> Goal of the exercise
Begin at the line that has "Task: Click the Offline settings icon" and stop after the line that has "coord(855,15)". Write each of those lines out again in full, increasing every coordinate in the answers by 20, and leave out the pictures.

--- Records to use ---

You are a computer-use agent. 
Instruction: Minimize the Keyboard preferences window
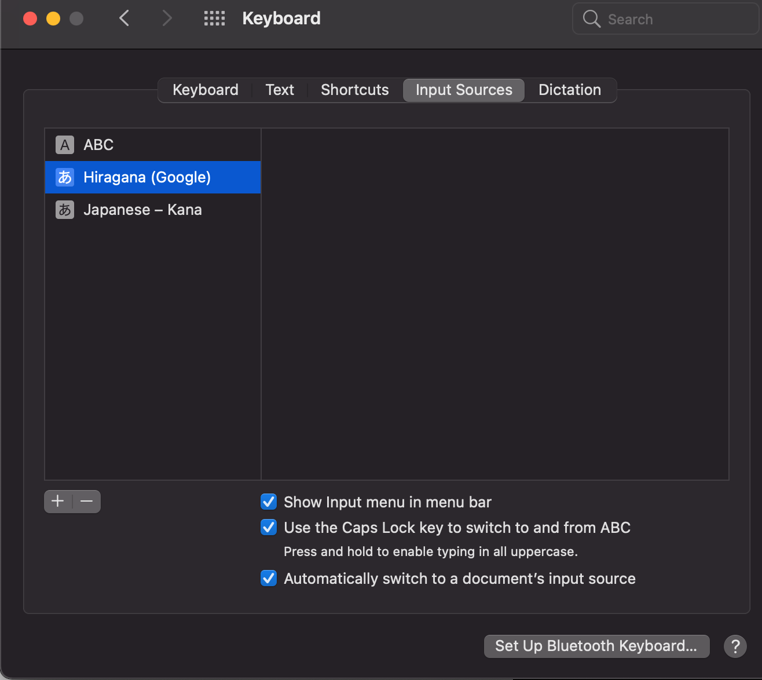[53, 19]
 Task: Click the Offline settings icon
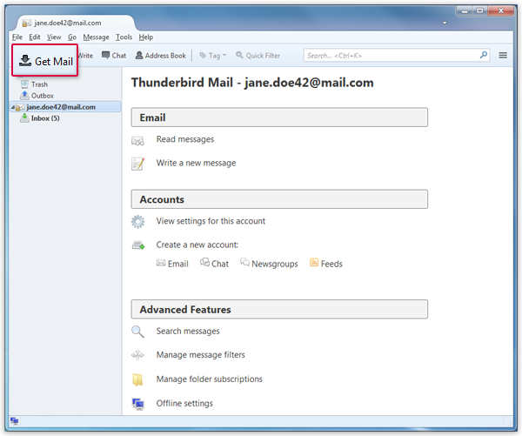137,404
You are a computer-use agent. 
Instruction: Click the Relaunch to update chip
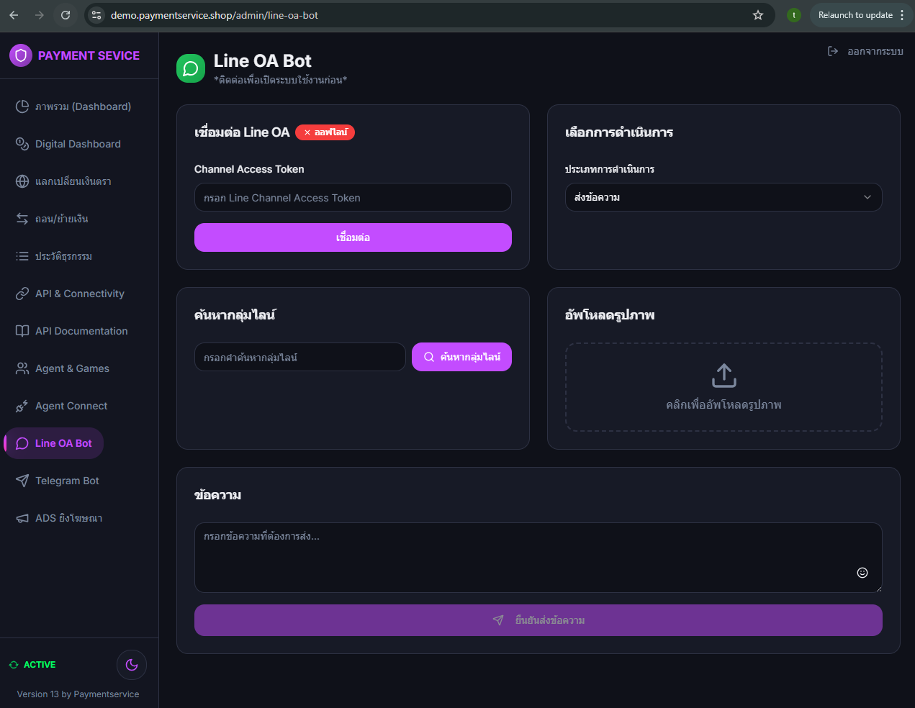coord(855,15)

---
--- Records to use ---

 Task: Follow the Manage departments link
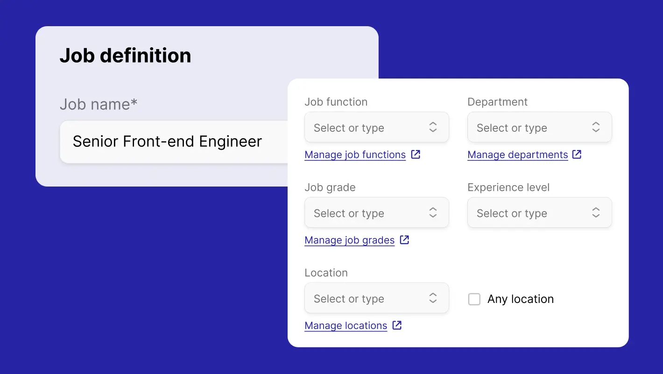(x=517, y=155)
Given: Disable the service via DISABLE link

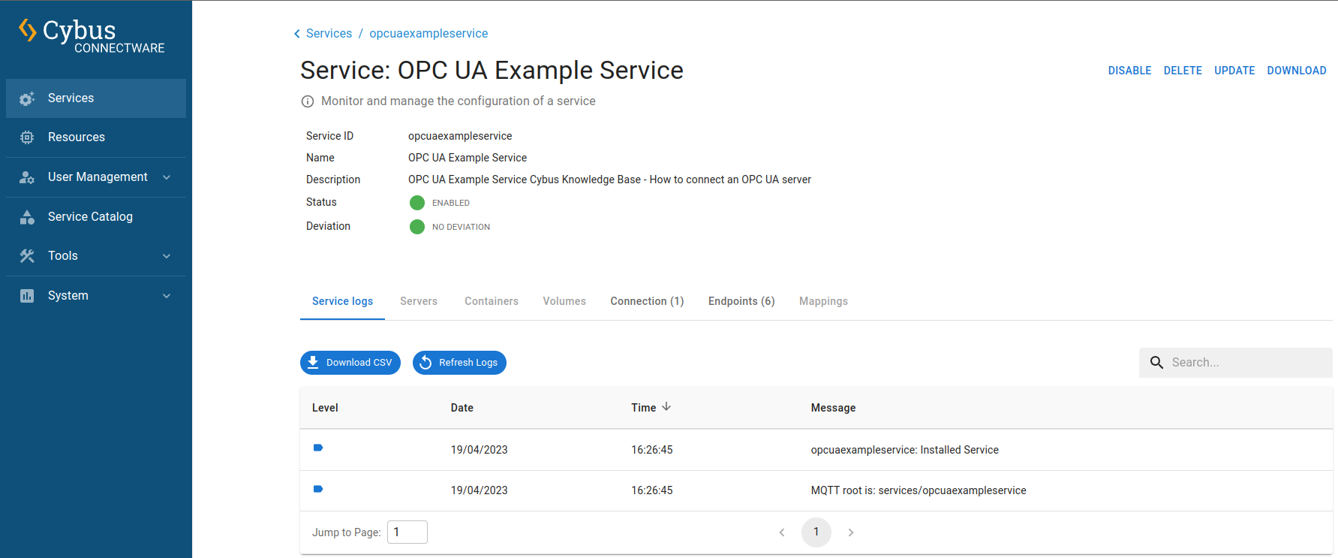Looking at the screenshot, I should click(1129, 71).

---

> Exercise result
 Task: Click the Offline settings icon
157,424
You are a computer-use agent. 
Instruction: Click the Relaunch to update chip
coord(875,35)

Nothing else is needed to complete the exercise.